US Confidence And Housing Data All Beat Expectations

While data covering US consumers and home sales is just off recent record lows, the market’s most recent round of data has nonetheless crossed the wires better than the official consensuses attached to each inidcator. The headline indicator for the morning session was the Conference Board’s survey of consumer sentiment for the month of August. With the market already expecting an improvement from the report (thanks in part to the pickup in the University of Michigan’s reading), a better-than-expected 56.9 print merely added to the bullish sentiment the report generated.

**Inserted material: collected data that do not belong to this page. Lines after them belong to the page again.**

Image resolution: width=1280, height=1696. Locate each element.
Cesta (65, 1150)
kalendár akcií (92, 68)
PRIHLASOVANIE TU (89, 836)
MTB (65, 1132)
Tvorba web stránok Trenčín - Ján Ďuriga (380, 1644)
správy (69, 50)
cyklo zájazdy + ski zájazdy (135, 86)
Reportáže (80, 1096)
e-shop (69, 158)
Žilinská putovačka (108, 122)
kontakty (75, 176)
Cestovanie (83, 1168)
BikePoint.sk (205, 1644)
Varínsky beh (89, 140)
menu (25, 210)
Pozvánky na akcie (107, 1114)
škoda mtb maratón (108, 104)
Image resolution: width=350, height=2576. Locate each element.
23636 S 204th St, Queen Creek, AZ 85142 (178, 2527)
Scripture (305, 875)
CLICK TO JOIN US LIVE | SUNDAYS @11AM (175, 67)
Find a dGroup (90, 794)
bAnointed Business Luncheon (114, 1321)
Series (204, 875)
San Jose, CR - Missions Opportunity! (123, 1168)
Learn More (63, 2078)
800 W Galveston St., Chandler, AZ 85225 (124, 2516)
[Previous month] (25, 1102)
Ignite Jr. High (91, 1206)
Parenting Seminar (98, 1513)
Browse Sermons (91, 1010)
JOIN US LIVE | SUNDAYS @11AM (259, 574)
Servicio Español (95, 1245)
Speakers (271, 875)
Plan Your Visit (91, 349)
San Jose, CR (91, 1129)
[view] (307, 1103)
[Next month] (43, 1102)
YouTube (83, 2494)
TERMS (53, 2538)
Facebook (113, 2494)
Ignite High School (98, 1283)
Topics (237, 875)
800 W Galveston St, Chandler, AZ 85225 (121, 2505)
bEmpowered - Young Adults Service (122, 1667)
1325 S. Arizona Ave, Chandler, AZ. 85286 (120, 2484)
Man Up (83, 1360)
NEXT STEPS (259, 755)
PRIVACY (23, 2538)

For historical perspective, this was the second consecutive improvement and only the highest reading in three months. Fundamentally, the optimistic turn is likely a result of the drop in gasoline prices (and the sharper tumble in upstream energy prices) through August. In fact, without this encouraging component and its influence on spending habits, Americans would still be looking at failing labor trends, decelerating wage growth and consistently rising prices for necessary and discretionary goods. Looking into the details of the report the reading on current conditions actually deteriorated, leaving the forecast component to prop up the headline reading. From the current reading, the spread on busines conditions and employment both deteriorated. For the coming six months, expectations for business conditions, labor trends and plans to make major purchases all improved. Going forward, it will likely be the price of gasoline that determines whether these expectations become reality and dollar traders know it. After the string of reports, the US dollar was little changed against most of its major counterparts as fundamental traders held off on reacting to the morning’s data to prepare for the FOMC minutes due later in the afternoon.